Does it affect morale, which supposedly motivates employees to give of their best? " It tends not to help," says Prof Begley. "A big employee concern would be whether there's a clear connection between performance and what the top executives get - and one of the biggest is that despite having lost value on the stock market or had a bad year, the top people are still getting bonuses. And that happens a fair amount. Then you have those termination packages to CEOs, who have been such an abject failure that they're fired and 'condemned'," he laughs, "to get two years additional salary."

Ibec's Brendan McGinty comments that "in the private sector, we have seen sizeable packages going to ordinary employees, multiples of statutory arrangements".

MEANWHILE, AS SENIOR executives walk away with millions by way of compensation and pension, employees brace themselves for the brave new world of defined contribution pensions and the public sector takes another leaf from the private book. Bord na Móna, for example, is placing itself to become the first semi-State to abandon defined benefit pensions arrangements.

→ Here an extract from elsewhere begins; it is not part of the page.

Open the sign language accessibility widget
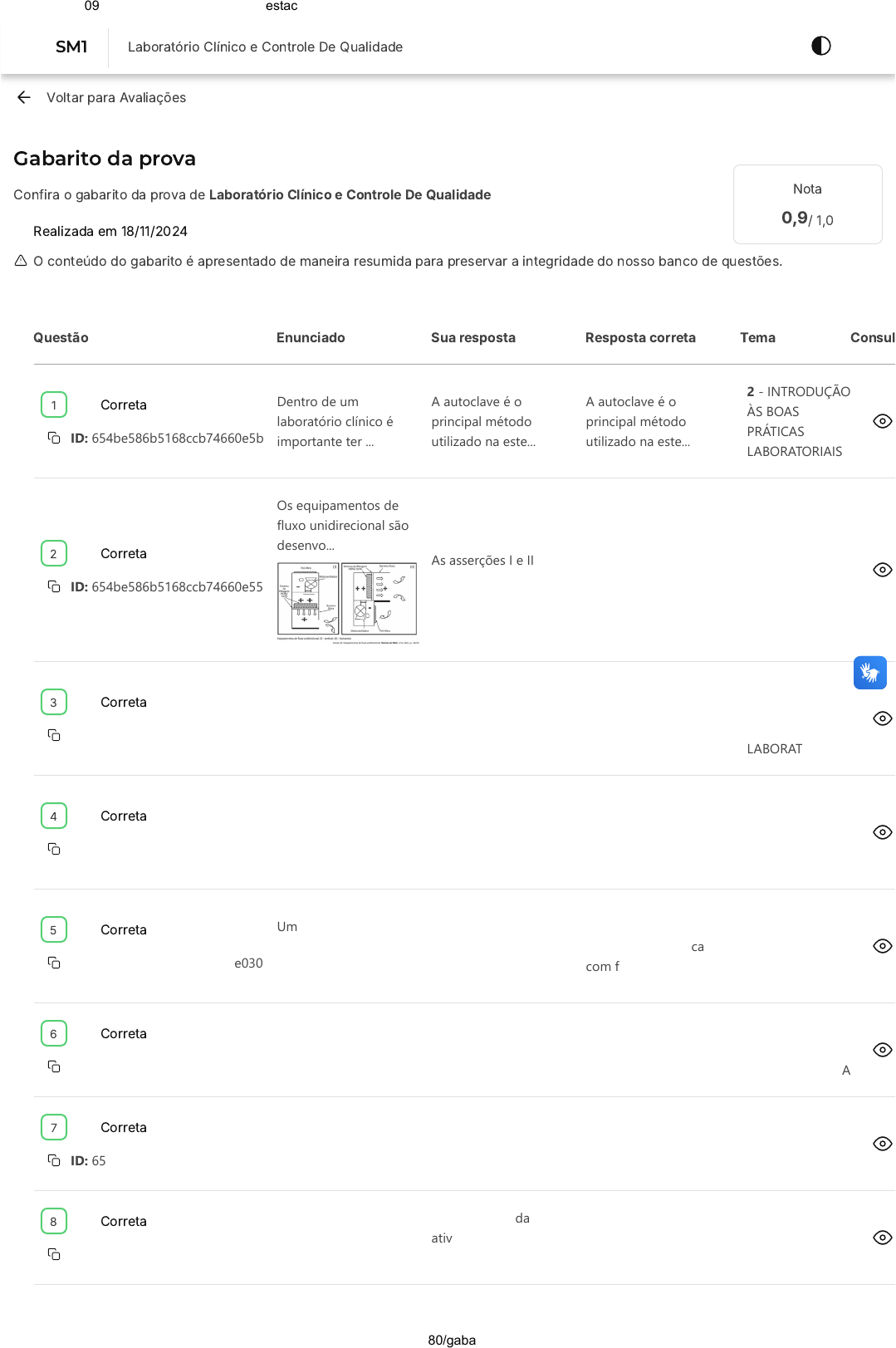point(869,673)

In the private sector, this is called joining the real world. Asked whether company bosses will be taking the pain of the altered universe, Ibec's McGinty merely says that "We need pay moderation across the board. We do have to be cognisant of pay movements in the economy as a whole."

In fact, he believes that the union leaders' allegation that the public sector has adopted the worst of private sector excesses (following the awards to higher grades only) is "just a cover attempt to move the goalposts and to ignore the fact that there is an agreement about the manner in which public pay would be made".

Mark Fielding, the chief executive of Isme, the small and medium enterprises organisation, robustly defends owner and managers in his sector (who typically each employ 27 people, and about half the national workforce in total) by claiming that their average annual rate of pay is €50,000 to €100,000, at its maximum around the same as a principal officer in the civil service.

"But it's obvious that if you're on €25,000 a year and the head of the company is on €220,000, there is certainly a problem," he says. "But we're always going to have massive differences. The market will dictate. You will always have U2, who will be earning gazillions, and the band - also good musicians - who get 100 per gig at the local pub."

Like McGinty, however, Fielding prefers to focus on the public sector's "whingeing" about the benchmarking awards or lack of them.

"The major excuse always thrown out by public sector workers is that their work can't be measured and is therefore undervalued," he says. "But the Klems report by the EU has measured it. In the 10 years between 1995 and 2005, private sector productivity in Ireland increased by 61 per cent; public sector productivity dropped by 6 per cent in the same period.

"Efficiency in the public health sector dropped by nearly 30 per cent, despite getting 30,000 extra employees. Efficiency in education dropped by 16 per cent. Of the last benchmarking round in 2002, 75 per cent was awarded on the condition that they embraced change. Where is it?"

His take on public versus private sector differentials is that perks, privileges and pension on the former add up to a 69 per cent premium, as opposed to the 12 per cent (pension premium) discounted by the benchmarking review body.

"I've seen figures as high as 25 to 35 per cent for pension; job security is estimated at 8 to 12 per cent. Fewer working hours and more annual leave add up to another seven per cent . . ." And, he adds, absenteeism is about twice that of the small business sector. In the end, though, it's all about money.

"It's about the significance of money," says Mary Keating of Trinity College's business faculty. "It somehow makes visible the value and status of what a person is doing and it comes to the point where the amount is irrelevant. It's like being in a club and the visibility of that value to the cohort of people with whom they believe themselves to be on a par. It's just another form of benchmarking."

But who are senior executives trying to impress? Apparently not the people who work for them. To anyone trying to tap the national pulse, the signs are that maybe that's where they should begin.